O Brasil se considera o país do futebol, mas a Alemanha ensinou na última Copa quem é que dá as cartas no jogo. Ainda acha que é o país do turismo, mas não está nem entre os 10 mais visitados em 2013, segundo a Organização Mundial do Turismo.
Acredita ser símbolo da igualdade racial, mas protagonizou na última quinta (28), no jogo Grêmio x Santos, através de parte da torcida gaúcha, contra o goleiro Aranha, mais um episódio de racismo no esporte. Zé Augusto, zagueiro do Bahia na década de 1970, certa vez confessou que o atacante argentino Fischer, do Vitória, costumava chamá-lo de macaquito para provocá-lo em dia de Ba-Vi.
O preconceito racial sempre esteve presente no futebol brasileiro, mas por muitas décadas foi aceito passivamente pelos envolvidos. Zé Augusto nunca reclamou publicamente, e talvez nem tenha tido a noção da dimensão de uma injúria racista. Sem os holofotes de hoje, não teve a oportunidade de escancarar o que já acontece no Brasil há anos. Os atletas quase sempre se calavam diante das ofensas por não terem apoio para mudar o cenário.
Ao final da partida, Aranha escancarou para o mundo inteiro o que seus colegas não têm coragem de dizer. Ao declarar que “isso já vem de muito tempo, não vem de ontem”, coloca uma lente de aumento num assunto que só ganha espaço nas rodas de discussão quando se tem um jogo como pano de fundo.
No Brasil das hashtags e faixas de apoio, falta um debate aprofundado sobre o racismo e, principalmente, atitude das autoridades e dos protagonistas do futebol. Se os outros jogadores deixassem o campo após Aranha ter sido insultado, dariam resposta aos que vão aos estádios para fazerem algo que passa longe do verbo torcer. Falta engajamento para mostrar à sociedade que o esporte é uma ferramenta poderosa para alertar sobre as deformações sociais do país.
Aranha atua no Santos, time que revelou o maior jogador de todos os tempos. Pelé, conhecido mundialmente, deveria encabeçar uma luta contra o racismo no esporte, mas se cala diante de tanta barbárie. Aliás, no episódio envolvendo Tinga, disse que “não existe uma onda de racismo” no futebol e criticou o Daniel Alves por ter comido uma banana atirada no gramado do El Madrigal, em Villarreal. Para o “rei”, o ato potencializou desnecessariamente o caso. Postura omissa para quem tem o poder de ajudar a acabar com a desigualdade racial.

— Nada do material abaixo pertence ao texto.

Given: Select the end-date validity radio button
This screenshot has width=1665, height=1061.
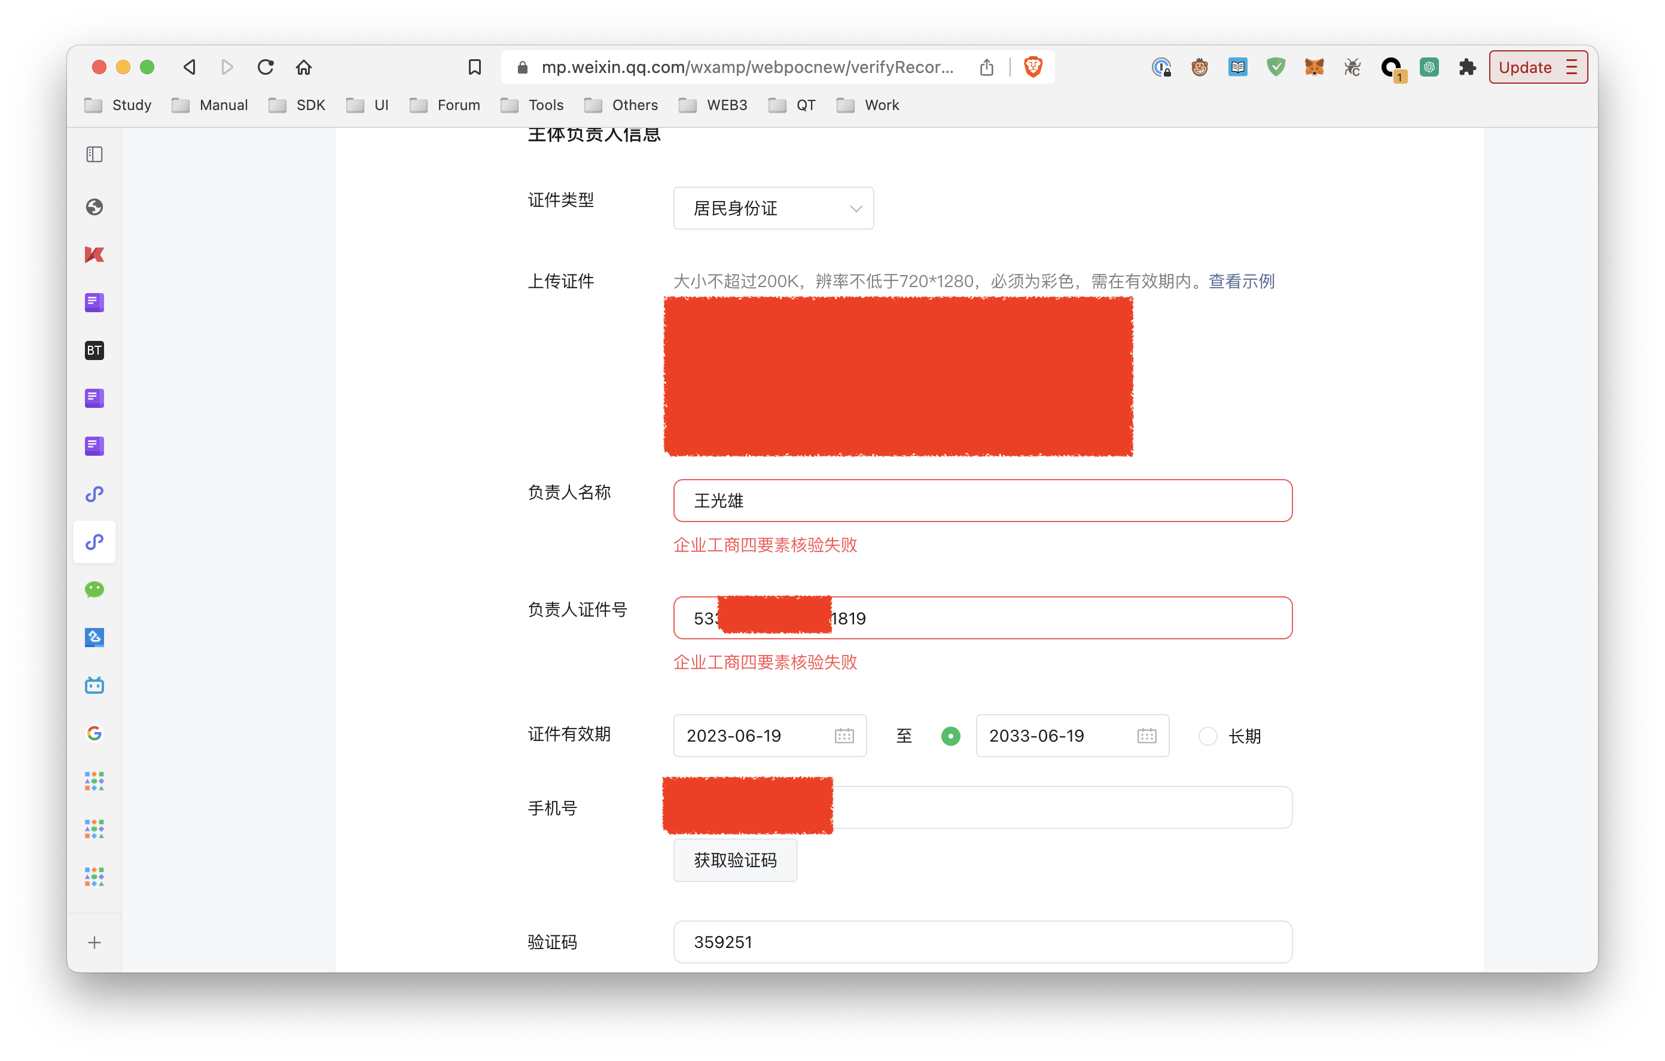Looking at the screenshot, I should click(x=951, y=736).
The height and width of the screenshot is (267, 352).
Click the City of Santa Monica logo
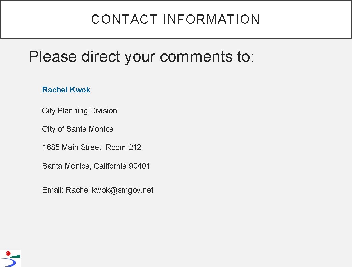(10, 259)
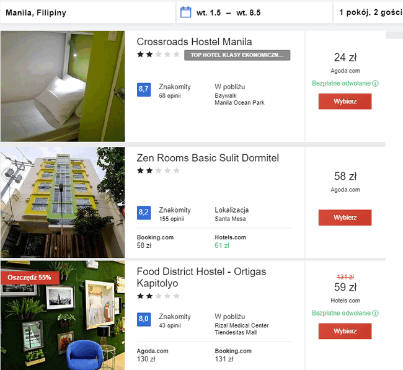Screen dimensions: 403x370
Task: Click info icon beside Food District free cancellation
Action: point(376,313)
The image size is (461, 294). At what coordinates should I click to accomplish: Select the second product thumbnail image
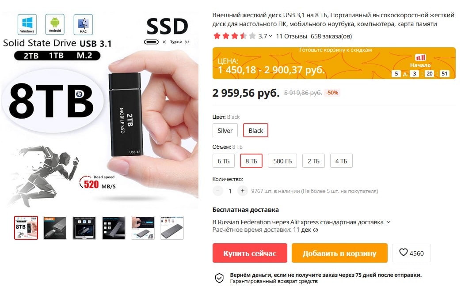(55, 228)
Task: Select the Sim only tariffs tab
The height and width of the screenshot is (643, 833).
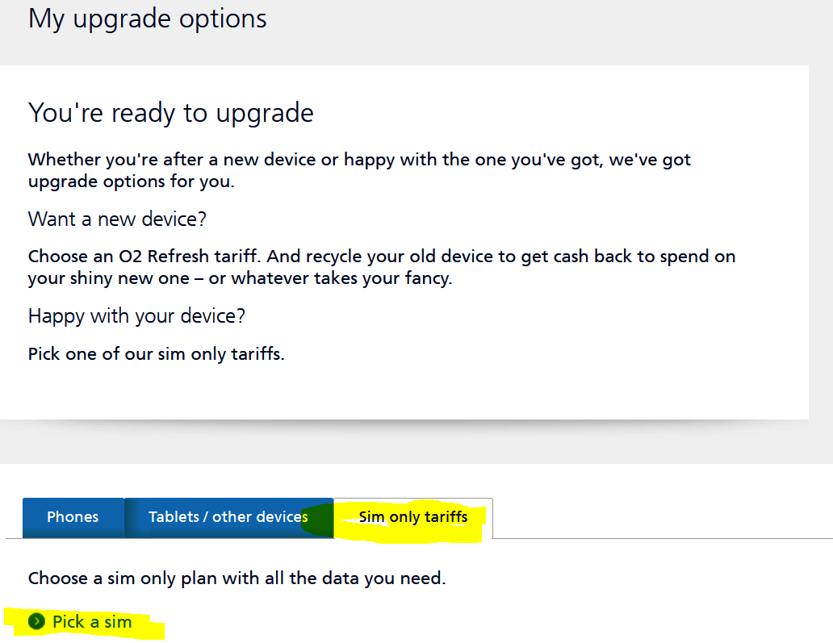Action: tap(412, 517)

Hoje, infelizmente, é demais exigir que jogadores e cartolas sejam baluartes da mudança de postura da sociedade. Se Zé Augusto calou-se há mais de trinta anos, Aranha pode ver seu discurso sucumbir na passividade de seus companheiros de trabalho. Enquanto isso, o Brasil continuará imerso em seus pseudo-conceitos, tão ultrapassados e ilusórios como o futebol jogado em terras tupiniquins.
* Elton Serra é comentarista e editor de Esportes na rádio CBN Salvador.